# Man jailed for letting guard dogs die in hot van



## testmg80 (Jul 28, 2008)

Sky had already died when 
RSPCA inspectors found the dogs

A security guard who killed two dogs he worked with by keeping them inside a hot van for an hour in Stoke-on-Trent has been jailed for three months.

Lee Ellerton, 37, of Riley Street North, Burslem, left German shepherd Sky and Belgian shepherd dog Duke in his van in Abbey Hulton on 1 July.

Stoke-on-Trent Magistrates' Court heard that a member of the public called the RSPCA after seeing the dogs in the van.

Sky had already died and Duke had collapsed and was unable to move.

Duke was taken to a vet and later had to be put down.

The RSPCA told the court that the outside temperature would have been about 30C (86F) and it was one of the hottest days of 2009.

Ellerton, who worked as a dog handler, was found guilty of a total of six charges of animal cruelty.

The dogs had been left in the van for about an hour 
He said he did not know the fan in the van was only an air extractor and not an air conditioning unit.

An independent vet said in a statement to the court that the humidity and temperature would have led to a complete metabolic shutdown of both dogs' organs.

The court was told that Duke's body temperature had become so high it did not register on a thermometer.

Magistrates said they could only give Ellerton a custodial sentence because he had been in a position of special responsibility as a dog handler.

Ellerton, from Burslem, has lodged an appeal to the city's crown court, but he was refused bail pending the hearing.

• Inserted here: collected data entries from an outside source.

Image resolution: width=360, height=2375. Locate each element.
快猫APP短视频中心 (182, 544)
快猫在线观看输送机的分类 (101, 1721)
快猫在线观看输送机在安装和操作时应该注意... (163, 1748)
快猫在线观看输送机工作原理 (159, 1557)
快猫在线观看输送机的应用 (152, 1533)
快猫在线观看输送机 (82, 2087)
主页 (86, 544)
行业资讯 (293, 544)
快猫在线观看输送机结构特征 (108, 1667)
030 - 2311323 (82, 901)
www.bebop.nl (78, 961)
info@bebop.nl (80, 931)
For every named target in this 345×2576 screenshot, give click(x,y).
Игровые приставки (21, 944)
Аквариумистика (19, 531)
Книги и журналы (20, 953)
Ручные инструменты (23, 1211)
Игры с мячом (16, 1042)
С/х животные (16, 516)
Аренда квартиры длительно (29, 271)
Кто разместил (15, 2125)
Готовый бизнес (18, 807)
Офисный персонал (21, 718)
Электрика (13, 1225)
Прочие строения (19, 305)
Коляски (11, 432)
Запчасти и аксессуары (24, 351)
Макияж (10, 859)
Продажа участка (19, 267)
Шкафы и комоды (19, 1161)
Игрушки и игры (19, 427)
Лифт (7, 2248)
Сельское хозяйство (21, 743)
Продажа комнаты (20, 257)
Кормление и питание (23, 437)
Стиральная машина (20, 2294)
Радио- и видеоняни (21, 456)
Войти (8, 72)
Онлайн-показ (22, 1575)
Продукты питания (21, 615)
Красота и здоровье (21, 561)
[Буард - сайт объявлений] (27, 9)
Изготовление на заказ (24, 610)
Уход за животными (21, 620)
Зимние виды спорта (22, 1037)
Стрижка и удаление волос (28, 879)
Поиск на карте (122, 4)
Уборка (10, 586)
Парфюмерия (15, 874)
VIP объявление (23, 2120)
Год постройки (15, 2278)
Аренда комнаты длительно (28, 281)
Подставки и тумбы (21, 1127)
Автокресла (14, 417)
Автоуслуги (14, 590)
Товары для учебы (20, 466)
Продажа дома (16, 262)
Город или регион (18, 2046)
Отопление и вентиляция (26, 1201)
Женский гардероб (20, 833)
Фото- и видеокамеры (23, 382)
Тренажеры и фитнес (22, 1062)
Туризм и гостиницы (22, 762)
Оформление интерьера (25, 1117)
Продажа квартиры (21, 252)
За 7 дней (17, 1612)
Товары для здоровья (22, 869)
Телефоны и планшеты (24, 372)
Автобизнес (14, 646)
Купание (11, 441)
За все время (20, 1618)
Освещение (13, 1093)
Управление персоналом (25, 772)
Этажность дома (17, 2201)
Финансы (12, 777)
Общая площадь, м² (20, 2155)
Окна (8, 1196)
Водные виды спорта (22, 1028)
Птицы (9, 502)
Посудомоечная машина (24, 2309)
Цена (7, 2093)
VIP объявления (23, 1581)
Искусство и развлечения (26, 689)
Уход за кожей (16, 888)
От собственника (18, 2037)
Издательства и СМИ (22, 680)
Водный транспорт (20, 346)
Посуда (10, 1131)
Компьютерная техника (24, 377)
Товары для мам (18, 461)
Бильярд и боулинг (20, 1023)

RSCPA inspector Julie Lyons said outside court: "This was a really silly thing to do, there was no common sense applied that day.

"It's important for people to know not to leave an animal in a vehicle unattended, not just on a hot day but even a warm day."

==========================================================


----------



## jesshan (Jan 16, 2010)

The poor dogs. didn't a police offers do the same last year too? What happened to him?


----------